Trying to avoid asking any dumb questions here. I don’t have a strong background in discretes, so i’m having a hard time following the way the noise servos work without all the values. Are they just not showing up?

Do I understand correctly that the same concept could be applied to any inverter, and that values are pretty widely scalable as long as the injection ratio matches the Sziklai pair gain? If the noise sample comes from the inverting input of a diff amp that is being relied upon for CMR, does the non-inverting input need to see a similar effect as is caused by the base of the transistor (i.e. a dummy transistor or high value resistor to ground)?

I saw that you spec’d your original transistor choices and then they went away and am wondering what the factors are in parts choice as you figure this out.

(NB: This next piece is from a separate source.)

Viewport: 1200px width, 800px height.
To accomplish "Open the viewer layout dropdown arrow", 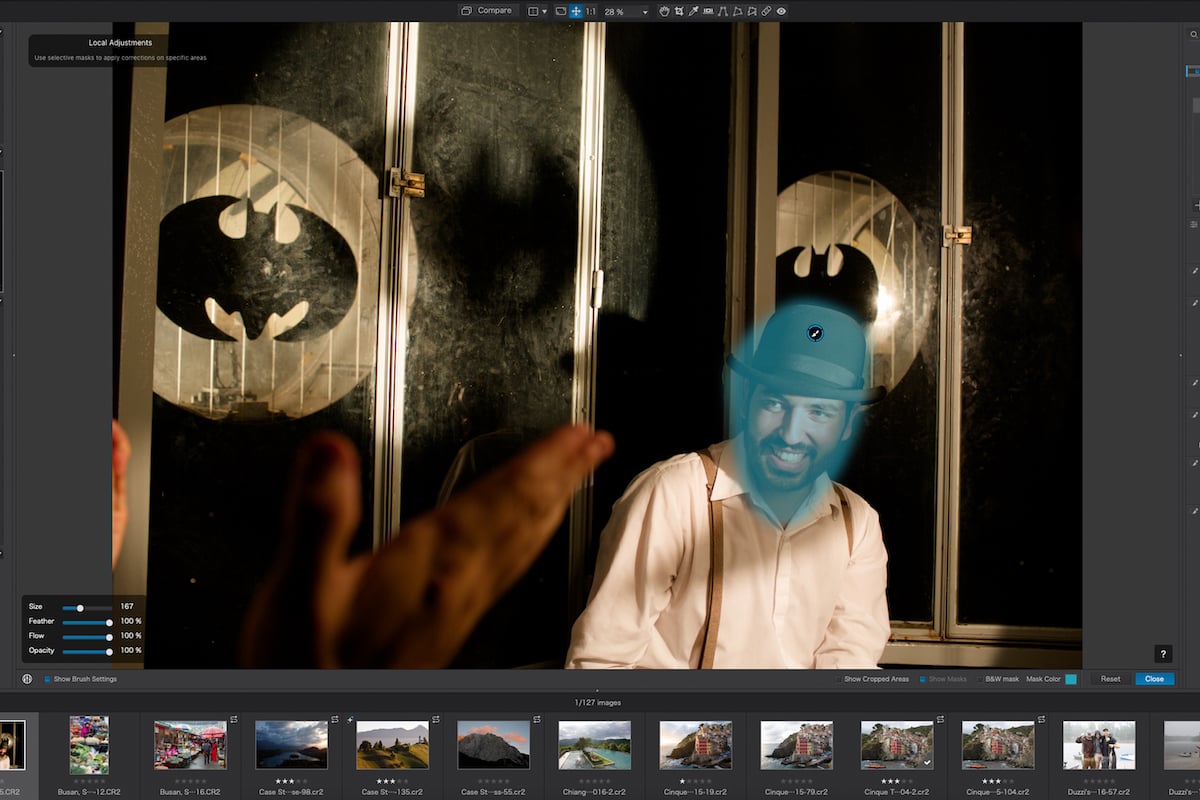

It would be pretty cool to see this architecture surrounding a solitary LME49724 in a diff-to-diff context. Not a big difference between 2.1nV/rtHz and the 1.1nV/rtHz of the OPA1612, and it’s on the cheap side. Also note that the 1.1nV/rtHz (!) OPA1633 is in preview; there must be a model available.

I might have to buy a Windows machine just to run TINA. This makes me want to try the same tactic with an all-2K double balanced output, and with a variety of differential line trim circuits I’ve been playing with. It’s always the resistor values that make +/-12 to +/-15dB way harder to do elegantly than +/-6dB to +/-10dB.